◆ YOUR INSTRUCTIONS ◆
Each entry that follows needs to be written out exactly, with nothing left out.

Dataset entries
--- START ---

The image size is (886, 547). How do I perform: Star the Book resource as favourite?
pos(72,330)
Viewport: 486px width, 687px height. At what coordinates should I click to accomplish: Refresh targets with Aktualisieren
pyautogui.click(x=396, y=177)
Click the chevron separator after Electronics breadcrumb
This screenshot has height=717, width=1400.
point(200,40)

--- END ---

◆ ANSWER TO THIS PROBLEM ◆
The image size is (886, 547). How do I perform: Star the Book resource as favourite?
pos(72,330)
Viewport: 486px width, 687px height. At what coordinates should I click to accomplish: Refresh targets with Aktualisieren
pyautogui.click(x=396, y=177)
Click the chevron separator after Electronics breadcrumb
This screenshot has height=717, width=1400.
point(200,40)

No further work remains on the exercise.